ほら、ギルドの案内板にも大きく張り紙がしてあるだろう」


 そう言って指を差すフリードさんの先には、確かに案内板と“モンスター討伐隊募集”という文言の張り紙がしてあった。これは毎年開かれる、王国でも大きな行事の1つ。


 王国の行事だからしっかりと報酬は出るものの、通常のクエストよりも報酬は少ない。確かにモンスターを討伐する大事な行事ではあるが、誰でも参加出来る言わば一種のお祭りの様なものだ。


 その為参加者もそれ程多くはない。危険な討伐という訳でもないからただ経験を積みたい冒険者や王国の騎士団に入りたい者が率先して参加する。


「参加する事が決まったって……え?強制ですか?」

「そう。招待状は確かに渡したし、出発は明後日。だからしっかり準備しておいてね~宜しく」


 フリードさんはそう言って風のように去って行った。


「おいおい、嘘だろ……」


 フリードさんがこんな冗談を言いに来る訳ないと分かってはいるが、俺は一応開封して中身を確認した。すると、よく見れば恐らくこれは直筆……。まさか国王がわざわざ? しかもちゃんと討伐に参加と書かれているし。


「これはまたややこしい事になったな……」

「本当に参加なんだね」

「マズいぞレベッカ……。討伐に参加するまでに魔力コントロールを完璧にしないと」

「あ、そうだ! え……ちょっと待って、でももう時間が……!」

「それは分かってるけどやるしかない。なにせ国王直々の招待だからな」


 こうして、突然の招待により討伐に参加する事になった俺達は、何よりも先ずレベッカの魔力イーターの力のコントロールに専念した。


♢♦♢


~訓練場~



<詰めが甘い。魔法を放つ最後までするんだレベッカ>

「ごめんなさい!もう1回お願い致します!」

「余所見するなよルカ!」

「あ、はい!すみません!」


 ここはギルドの訓練場。マスターに頼み、特別に俺達の貸切にしてもらった。理由は勿論レベッカの魔力コントロール……の筈だったが、何故か俺もジャックさんに訓練されている。


 何で?


「ほら、集中しろってルカ!」

「は、はい!」


 どのタイミングだろう?気が付いたら既にこうなっていた。

 討伐隊に参加する事になったのもあるが、どうせならと、まるで暇つぶしの如く俺の訓練が始まった気がする。

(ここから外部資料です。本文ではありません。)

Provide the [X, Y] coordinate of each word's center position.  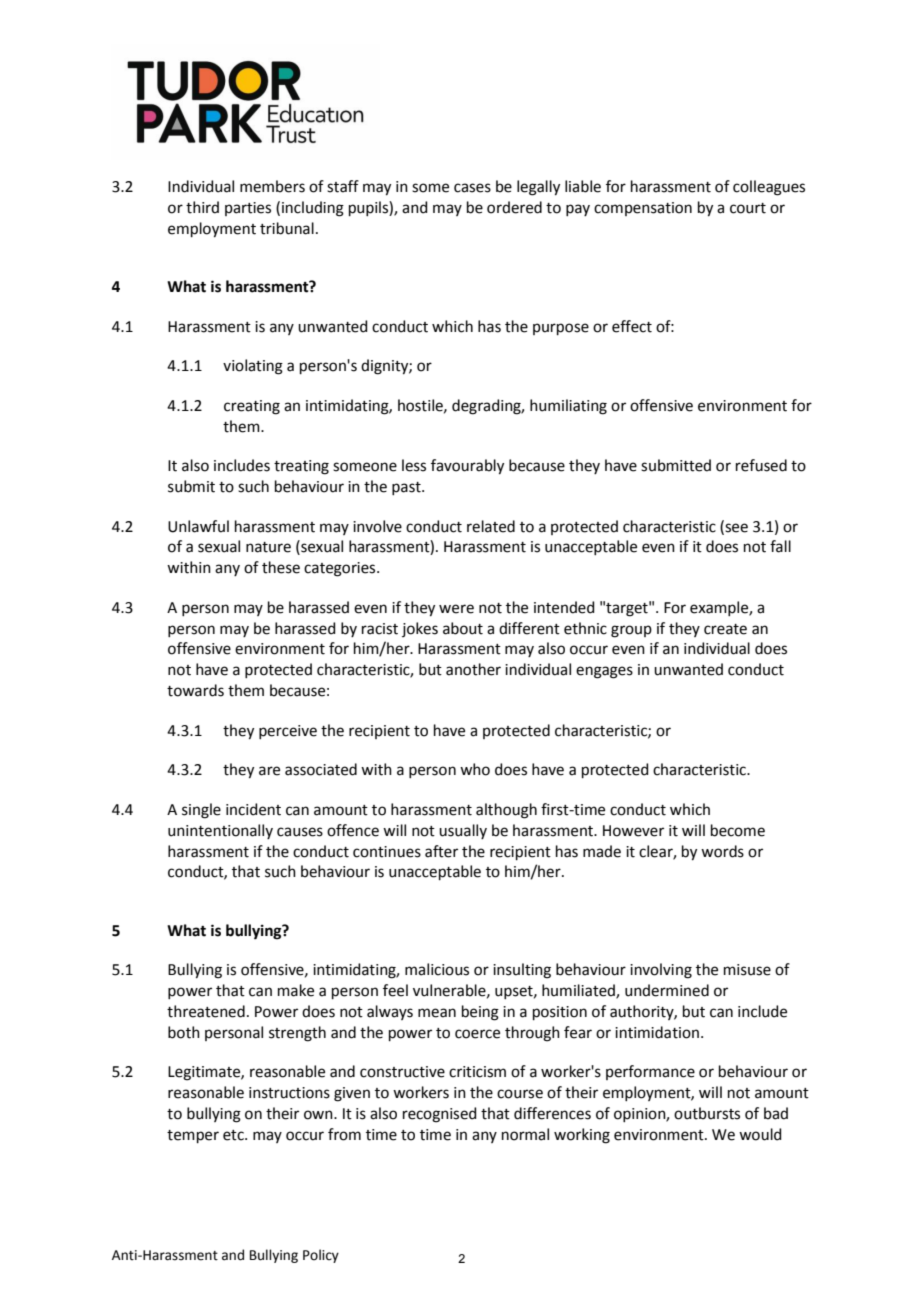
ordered [514, 207]
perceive [288, 732]
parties [248, 209]
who [475, 769]
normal [525, 1134]
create [725, 629]
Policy [321, 1256]
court [748, 208]
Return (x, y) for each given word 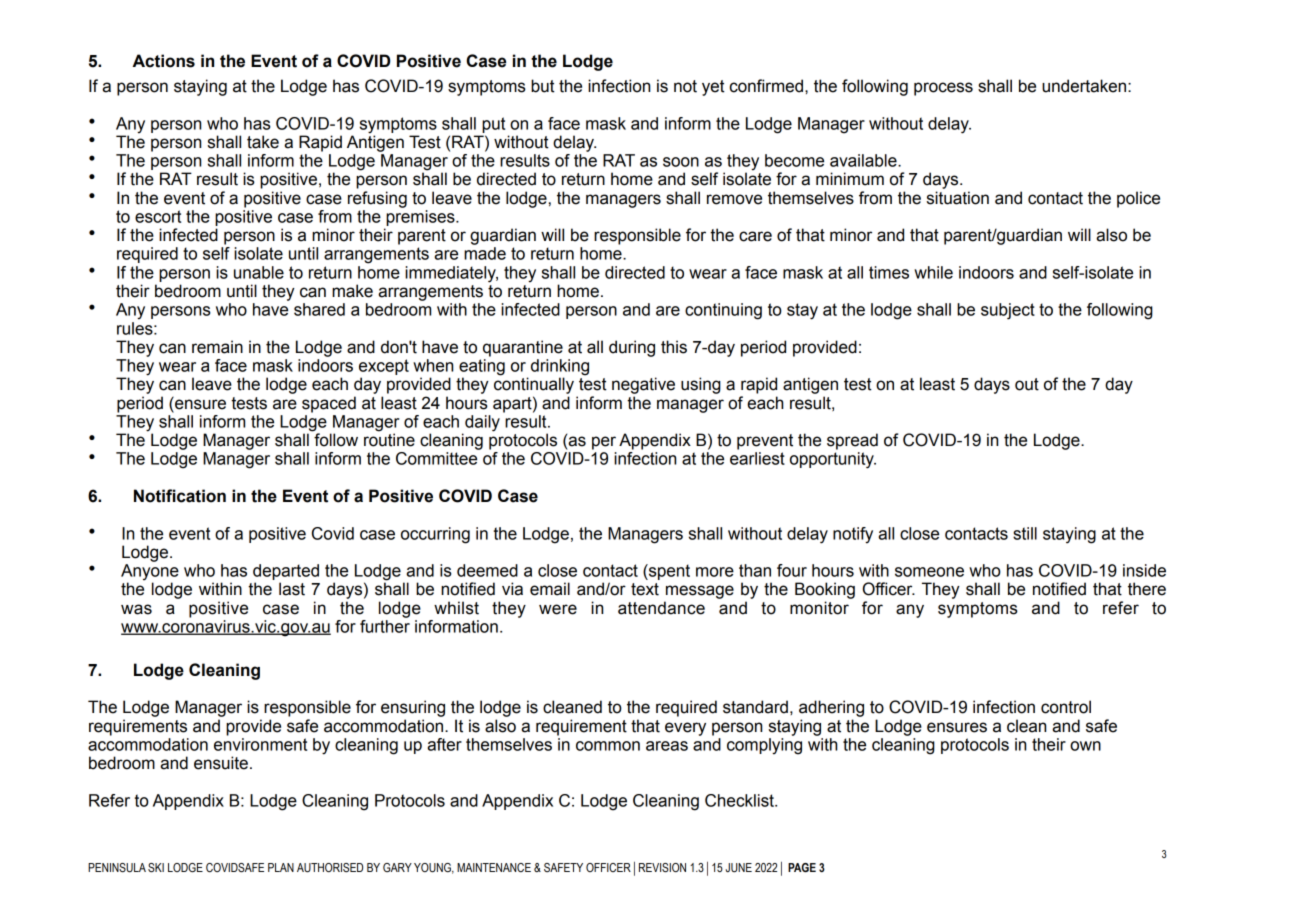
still (1025, 533)
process (943, 89)
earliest (757, 458)
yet (713, 88)
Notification (180, 496)
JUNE (739, 868)
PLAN (281, 867)
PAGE (802, 867)
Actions (164, 61)
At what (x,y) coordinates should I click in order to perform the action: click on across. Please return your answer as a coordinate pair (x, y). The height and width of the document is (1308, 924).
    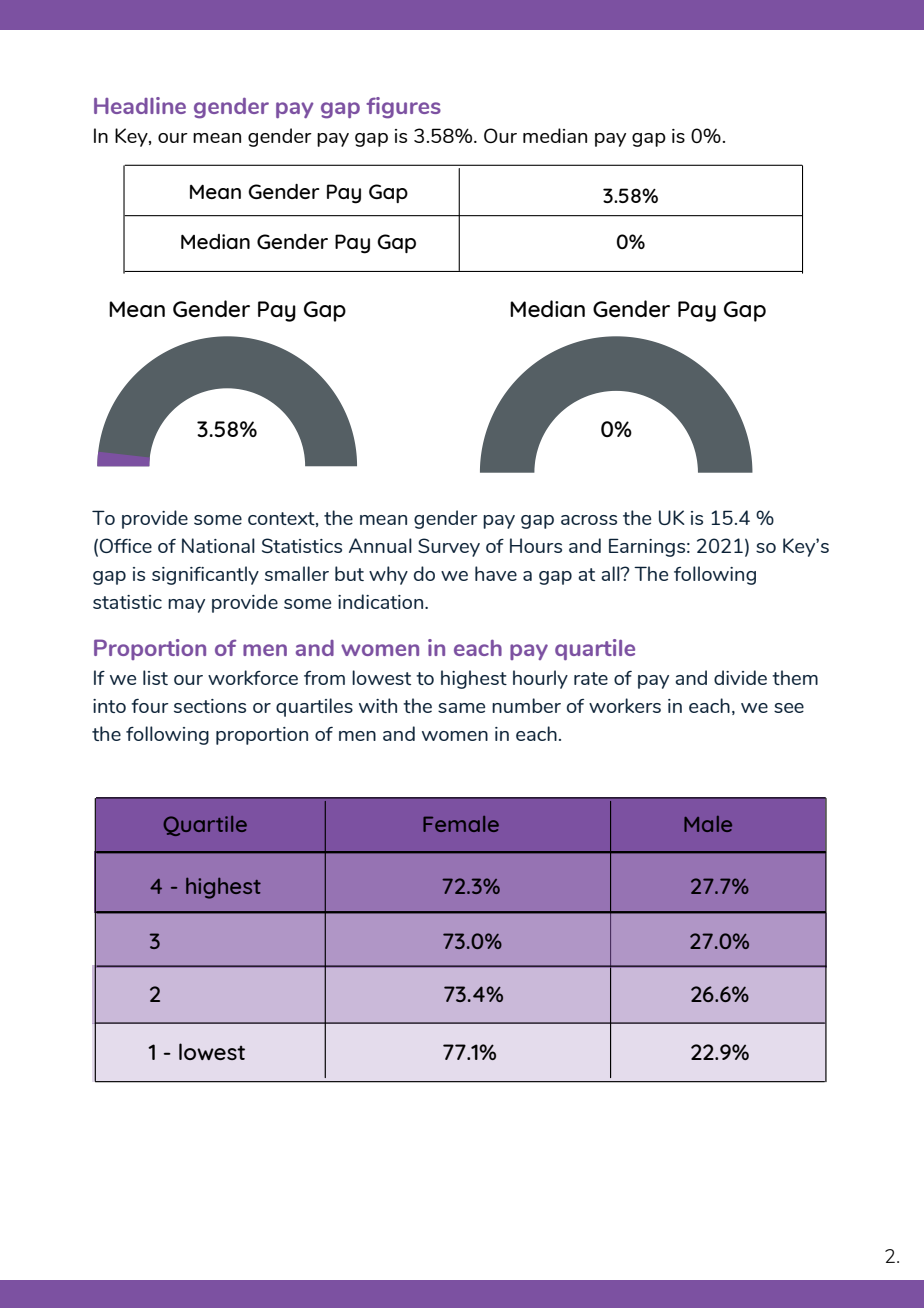
    Looking at the image, I should click on (589, 520).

 レベッカの訓練には確かに魔力の高い人達がいた方がいい。ジャックさんみたいなSランクなら多少吸われても問題ないし、いればいる程レベッカの訓練には持ってこい。


 だが今はいればいるだけ余計だ――。


 俺がジークを召喚したと知ったSランク冒険者の皆々様が物珍しそうに俺を攻撃しているからな!


 くそ……。ずっとジークの事を言えずに悩んでいた時期が馬鹿みたいだ。マスターやジャックさんは然ることながら、他のSランク冒険者の人達は皆ジークの話を聞いて驚くどころかあっさり受けれたそうじゃないか……。


 ある意味反応も実力もグレイとはまるで違う。これがSランク冒険者の実力か……。まぁ恐ろしく思うと同時に、心の何処かで嬉しさもあるのが正直な気持ち。


 だがしかし!

 今のこの特訓はあんまりだ!

 レベッカより俺の方が酷いじゃないか!


「ちょ、ちょっと待って下さいよ!ジャックさんもリアーナさんもッ!それにフリードさんも会ったばっかりですし、ドルファンさんに至ってはまだ数十分前に初めましてなんですけどッ……!」

 

 そう。

 今まさに俺に攻撃を仕掛けているのは4人の猛者達。ジャックさんとリアーナさんは何時かの最終テストでも同じような目に遭わされたが、フリードさんとドルファンさんはまだ会ったばかり。しかもこっちの2人はジークの力を見たいという物珍しさだけで攻撃してきている。


 何なんだこの人達は……。


「本当にジークリートの封印を解いたとは」

「ジャックばかり攻撃していないで、僕にもやらせてくれよ」

「ダメだ。ルカは俺の弟みてぇな存在だからな。俺が1番に攻撃する」

「私も試したい超上級魔法があるので、次は変わって頂きます」


 意味が分からん――。


 もう1度言っておこう。アンタ達、マジで意味分からん事を言ってるぞ。


「じゃあ間を取って全員好きに攻撃すると言う事でいいね?」

「「OK!」」

「何もOKじゃないですよッ⁉ 頭大丈夫ですか⁉」


 お世話になっているジャックさん達に思わず暴言を吐いてしまった。だがこれは俺が正しいと思う。マスターがレベッカの訓練に付きあってるのがマジで不幸中の幸い。ジークもレベッカの方に魔力を集中させてるから何時もより俺はしんどい気がする……!


 しかもフリードさんはSランクの中でもトップの実力。マスターの次に強いんだぞ。ドルファンさんだって当たり前の如くな。これは本当に止めないとヤバい。


「皆さんちょっと落ち着いて下さッ……「――“唸れ、エクスカリバー”!」

「“炎の一閃イグニス”!」

「“土蛇の捕食ソイルスネーク”!」

「“絶対聖氷コールド・ゼロ”」



 俺の思いも虚しく、アホみたいな超攻撃魔法が同時に放たれた――。